= CONSIGNES =
1 > Recopiez le texte sur Lohengrin depuis « Message par RODELINDA » jusqu'à « de Valery Gergiev) » inclus.
2 > Reformulez sous forme de liste concise le paragraphe du texte sur Lohengrin qui commence par « Une soirée mémorable », en conservant ses faits principaux.

= TEXTE =
------------------------------------------------
Wagner - Lohengrin - Güttler/Homoki - Wiener Staatsoper - 01/2020

Représentations
Répondre
RODELINDA
Soprano
Soprano
Messages : 74
Enregistré le : 27 févr. 2014, 22:41

Wagner - Lohengrin - Güttler/Homoki - Wiener Staatsoper - 01/2020

Message par RODELINDA » 27 janv. 2020, 23:40

WAGNER - LOHENGRIN

Représentation du 19 janvier 2020

Chef d'orchestre: Michael Güttler (en remplacement de Valery Gergiev)

Mise en scène: Andreas Homoki

Lohengrin: Piotr Beczała

Elsa de Brabant: Cornelia Beskow

Ortrud: Linda Watson

Friedrich de Telramund : Egils Siliņš

Heinrich l'Oiseleur : Ain Anger

le Héraut du Roi : Boaz Daniel





Une soirée mémorable pour clôturer dignement cette série de Lohengrin qui a pourtant débuté sous des auspices difficiles : malade, Piotr Beczała doit déclarer forfait pour la 1ère représentation, remplacé par Klaus Florian Vogt (excellent du reste, comme toujours dans ce rôle). Le jeudi suivant, le maestro Gergiev, toujours par monts et par vaux, arrive avec 10 bonnes minutes de retard, retard qui a visiblement fortement déplu à une partie du public et à la direction. Ce dimanche 19 janvier donc, Dominique Meyer parait devant le rideau pour annoncer que le vol du maesto avait été retardé ; sans laisser le temps au public de réagir, il enchaîne avec une déclaration qui surprend par sa fermeté, voir sa sévérité à l’endroit du retardataire : « notre public est venu à l’heure pour voir le spectacle, nos musiciens dans la fosse sont venus à l’heure, il n’y pas de raison que cette représentation ne commence pas à l’heure. Nous avons ici un chef d’orchestre qui est prêt, il dirigera cette représentation. »
------------------------------------------------
= DONNÉES FOURNIES =
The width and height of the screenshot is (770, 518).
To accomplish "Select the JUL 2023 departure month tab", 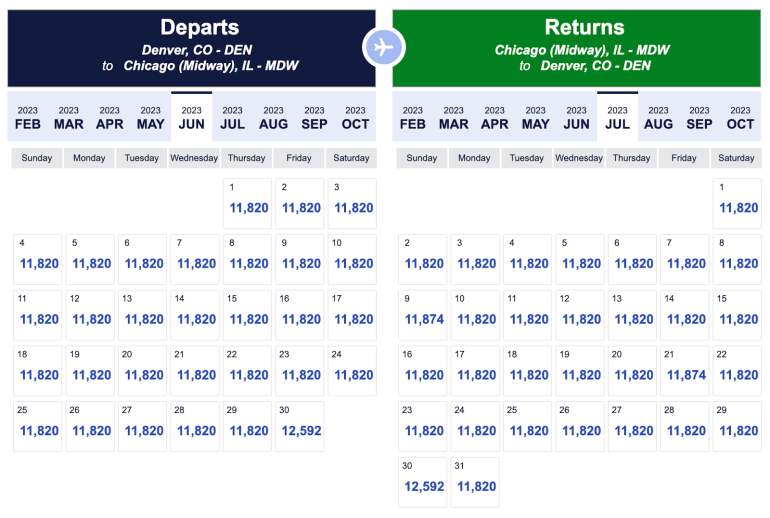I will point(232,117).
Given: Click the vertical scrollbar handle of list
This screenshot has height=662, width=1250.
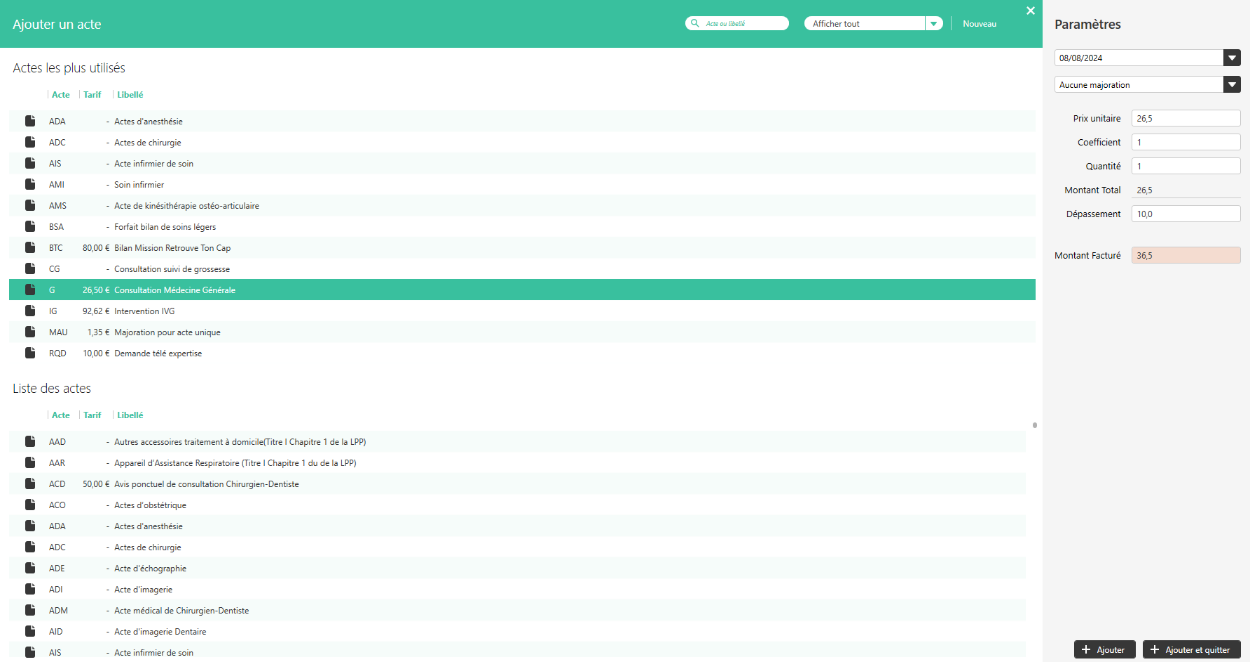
------------------------------------------------
= RÉPONSES =
1 >
Message par RODELINDA » 27 janv. 2020, 23:40

WAGNER - LOHENGRIN

Représentation du 19 janvier 2020

Chef d'orchestre: Michael Güttler (en remplacement de Valery Gergiev)

2 >
- La soirée clôture de façon mémorable une série de Lohengrin au début difficile.
- Pour la 1ère représentation, Piotr Beczała, malade, déclare forfait. Klaus Florian Vogt le remplace, excellent dans ce rôle.
- Le jeudi suivant, le maestro Gergiev arrive avec 10 bonnes minutes de retard, ce qui déplaît fortement à une partie du public et à la direction.
- Le dimanche 19 janvier, Dominique Meyer annonce devant le rideau que le vol du chef a été retardé.
- Il déclare fermement que la représentation commencera à l'heure, sous la direction d'un chef d'orchestre présent et prêt.